Task objective: The whole listing is to be returned exactly.

The input:
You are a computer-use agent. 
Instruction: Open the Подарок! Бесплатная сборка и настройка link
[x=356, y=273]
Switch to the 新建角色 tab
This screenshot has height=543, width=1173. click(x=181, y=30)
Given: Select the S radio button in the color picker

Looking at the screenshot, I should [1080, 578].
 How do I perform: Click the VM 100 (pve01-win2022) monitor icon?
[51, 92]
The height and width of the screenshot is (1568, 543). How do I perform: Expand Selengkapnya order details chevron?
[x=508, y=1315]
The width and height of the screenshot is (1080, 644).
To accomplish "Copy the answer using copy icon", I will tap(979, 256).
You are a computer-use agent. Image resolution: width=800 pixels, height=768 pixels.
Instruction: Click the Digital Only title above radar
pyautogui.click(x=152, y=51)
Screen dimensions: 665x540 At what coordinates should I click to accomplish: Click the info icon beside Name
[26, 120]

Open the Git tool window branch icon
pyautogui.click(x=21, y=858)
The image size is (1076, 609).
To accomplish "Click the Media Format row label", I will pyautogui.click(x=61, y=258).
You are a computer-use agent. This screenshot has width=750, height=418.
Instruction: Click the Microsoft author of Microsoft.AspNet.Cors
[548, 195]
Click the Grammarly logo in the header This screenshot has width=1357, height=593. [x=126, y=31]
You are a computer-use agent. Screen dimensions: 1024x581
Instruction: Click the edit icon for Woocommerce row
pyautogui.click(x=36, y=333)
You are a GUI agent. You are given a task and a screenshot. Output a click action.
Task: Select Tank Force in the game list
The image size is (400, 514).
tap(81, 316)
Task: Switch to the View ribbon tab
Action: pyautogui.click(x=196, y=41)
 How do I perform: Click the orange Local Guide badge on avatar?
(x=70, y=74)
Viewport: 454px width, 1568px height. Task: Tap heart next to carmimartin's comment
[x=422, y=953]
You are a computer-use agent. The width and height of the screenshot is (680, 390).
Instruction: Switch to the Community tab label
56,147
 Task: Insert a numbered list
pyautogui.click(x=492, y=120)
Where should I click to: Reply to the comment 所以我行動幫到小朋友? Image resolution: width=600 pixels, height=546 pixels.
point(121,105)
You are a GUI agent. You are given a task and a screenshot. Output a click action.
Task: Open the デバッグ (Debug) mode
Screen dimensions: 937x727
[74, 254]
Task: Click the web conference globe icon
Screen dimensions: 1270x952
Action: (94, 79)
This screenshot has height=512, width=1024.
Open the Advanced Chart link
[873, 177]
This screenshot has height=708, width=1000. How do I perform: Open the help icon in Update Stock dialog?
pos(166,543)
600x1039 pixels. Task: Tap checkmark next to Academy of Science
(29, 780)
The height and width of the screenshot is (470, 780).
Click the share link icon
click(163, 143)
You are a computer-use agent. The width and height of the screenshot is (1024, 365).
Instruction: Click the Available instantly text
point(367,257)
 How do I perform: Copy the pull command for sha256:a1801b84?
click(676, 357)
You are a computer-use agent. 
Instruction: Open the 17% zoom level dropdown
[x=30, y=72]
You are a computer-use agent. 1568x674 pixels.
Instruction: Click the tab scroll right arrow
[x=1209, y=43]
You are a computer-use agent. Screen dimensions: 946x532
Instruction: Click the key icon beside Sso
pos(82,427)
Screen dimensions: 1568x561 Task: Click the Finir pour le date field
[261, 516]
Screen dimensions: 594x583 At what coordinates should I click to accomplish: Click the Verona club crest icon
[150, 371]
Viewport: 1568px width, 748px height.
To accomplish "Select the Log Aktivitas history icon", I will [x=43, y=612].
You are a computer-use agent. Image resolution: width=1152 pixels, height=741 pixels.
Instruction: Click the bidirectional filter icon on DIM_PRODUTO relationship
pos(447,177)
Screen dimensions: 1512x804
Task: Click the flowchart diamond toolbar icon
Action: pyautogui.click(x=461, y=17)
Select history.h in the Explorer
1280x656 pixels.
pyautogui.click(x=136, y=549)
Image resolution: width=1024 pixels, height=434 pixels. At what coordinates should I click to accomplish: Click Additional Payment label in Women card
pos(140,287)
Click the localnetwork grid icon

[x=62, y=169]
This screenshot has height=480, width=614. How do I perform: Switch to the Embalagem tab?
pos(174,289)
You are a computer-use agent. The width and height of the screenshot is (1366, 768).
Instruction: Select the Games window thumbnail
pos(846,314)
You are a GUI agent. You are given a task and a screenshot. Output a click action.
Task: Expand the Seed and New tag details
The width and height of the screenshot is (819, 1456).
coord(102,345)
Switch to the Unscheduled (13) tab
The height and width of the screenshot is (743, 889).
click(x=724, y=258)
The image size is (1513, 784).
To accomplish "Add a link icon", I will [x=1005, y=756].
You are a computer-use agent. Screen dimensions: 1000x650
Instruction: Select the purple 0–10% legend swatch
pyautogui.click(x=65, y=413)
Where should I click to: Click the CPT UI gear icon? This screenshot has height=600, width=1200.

Solution to the problem:
You are a computer-use agent. 
Instruction: Open the Подарок! Бесплатная сборка и настройка link
[x=356, y=273]
Switch to the 新建角色 tab
This screenshot has height=543, width=1173. click(x=181, y=30)
Given: Select the S radio button in the color picker

Looking at the screenshot, I should [1080, 578].
 How do I perform: Click the VM 100 (pve01-win2022) monitor icon?
[51, 92]
The height and width of the screenshot is (1568, 543). How do I perform: Expand Selengkapnya order details chevron?
[x=508, y=1315]
The width and height of the screenshot is (1080, 644).
To accomplish "Copy the answer using copy icon", I will tap(979, 256).
You are a computer-use agent. Image resolution: width=800 pixels, height=768 pixels.
Instruction: Click the Digital Only title above radar
pyautogui.click(x=152, y=51)
Screen dimensions: 665x540 At what coordinates should I click to accomplish: Click the info icon beside Name
[26, 120]

Open the Git tool window branch icon
pyautogui.click(x=21, y=858)
The image size is (1076, 609).
To accomplish "Click the Media Format row label", I will pyautogui.click(x=61, y=258).
You are a computer-use agent. This screenshot has width=750, height=418.
Instruction: Click the Microsoft author of Microsoft.AspNet.Cors
[548, 195]
Click the Grammarly logo in the header This screenshot has width=1357, height=593. [x=126, y=31]
You are a computer-use agent. Screen dimensions: 1024x581
Instruction: Click the edit icon for Woocommerce row
pyautogui.click(x=36, y=333)
You are a GUI agent. You are given a task and a screenshot. Output a click action.
Task: Select Tank Force in the game list
The image size is (400, 514).
tap(81, 316)
Task: Switch to the View ribbon tab
Action: pyautogui.click(x=196, y=41)
 How do I perform: Click the orange Local Guide badge on avatar?
(x=70, y=74)
Viewport: 454px width, 1568px height. Task: Tap heart next to carmimartin's comment
[x=422, y=953]
You are a computer-use agent. The width and height of the screenshot is (680, 390).
Instruction: Switch to the Community tab label
56,147
 Task: Insert a numbered list
pyautogui.click(x=492, y=120)
Where should I click to: Reply to the comment 所以我行動幫到小朋友? Image resolution: width=600 pixels, height=546 pixels.
point(121,105)
You are a GUI agent. You are given a task and a screenshot. Output a click action.
Task: Open the デバッグ (Debug) mode
Screen dimensions: 937x727
[74, 254]
Task: Click the web conference globe icon
Screen dimensions: 1270x952
Action: (94, 79)
This screenshot has height=512, width=1024.
Open the Advanced Chart link
[873, 177]
This screenshot has height=708, width=1000. How do I perform: Open the help icon in Update Stock dialog?
pos(166,543)
600x1039 pixels. Task: Tap checkmark next to Academy of Science
(29, 780)
The height and width of the screenshot is (470, 780).
Click the share link icon
click(163, 143)
You are a computer-use agent. The width and height of the screenshot is (1024, 365).
Instruction: Click the Available instantly text
point(367,257)
 How do I perform: Copy the pull command for sha256:a1801b84?
click(676, 357)
You are a computer-use agent. 
Instruction: Open the 17% zoom level dropdown
[x=30, y=72]
You are a computer-use agent. 1568x674 pixels.
Instruction: Click the tab scroll right arrow
[x=1209, y=43]
You are a computer-use agent. Screen dimensions: 946x532
Instruction: Click the key icon beside Sso
pos(82,427)
Screen dimensions: 1568x561 Task: Click the Finir pour le date field
[261, 516]
Screen dimensions: 594x583 At what coordinates should I click to accomplish: Click the Verona club crest icon
[150, 371]
Viewport: 1568px width, 748px height.
To accomplish "Select the Log Aktivitas history icon", I will [x=43, y=612].
You are a computer-use agent. Image resolution: width=1152 pixels, height=741 pixels.
Instruction: Click the bidirectional filter icon on DIM_PRODUTO relationship
pos(447,177)
Screen dimensions: 1512x804
Task: Click the flowchart diamond toolbar icon
Action: pyautogui.click(x=461, y=17)
Select history.h in the Explorer
1280x656 pixels.
pyautogui.click(x=136, y=549)
Image resolution: width=1024 pixels, height=434 pixels. At what coordinates should I click to accomplish: Click Additional Payment label in Women card
pos(140,287)
Click the localnetwork grid icon

[x=62, y=169]
This screenshot has height=480, width=614. How do I perform: Switch to the Embalagem tab?
pos(174,289)
You are a computer-use agent. The width and height of the screenshot is (1366, 768).
Instruction: Select the Games window thumbnail
pos(846,314)
You are a GUI agent. You are given a task and a screenshot. Output a click action.
Task: Expand the Seed and New tag details
The width and height of the screenshot is (819, 1456).
coord(102,345)
Switch to the Unscheduled (13) tab
The height and width of the screenshot is (743, 889).
click(x=724, y=258)
The image size is (1513, 784).
To accomplish "Add a link icon", I will [x=1005, y=756].
You are a computer-use agent. Screen dimensions: 1000x650
Instruction: Select the purple 0–10% legend swatch
pyautogui.click(x=65, y=413)
Where should I click to: Click the CPT UI gear icon? This screenshot has height=600, width=1200.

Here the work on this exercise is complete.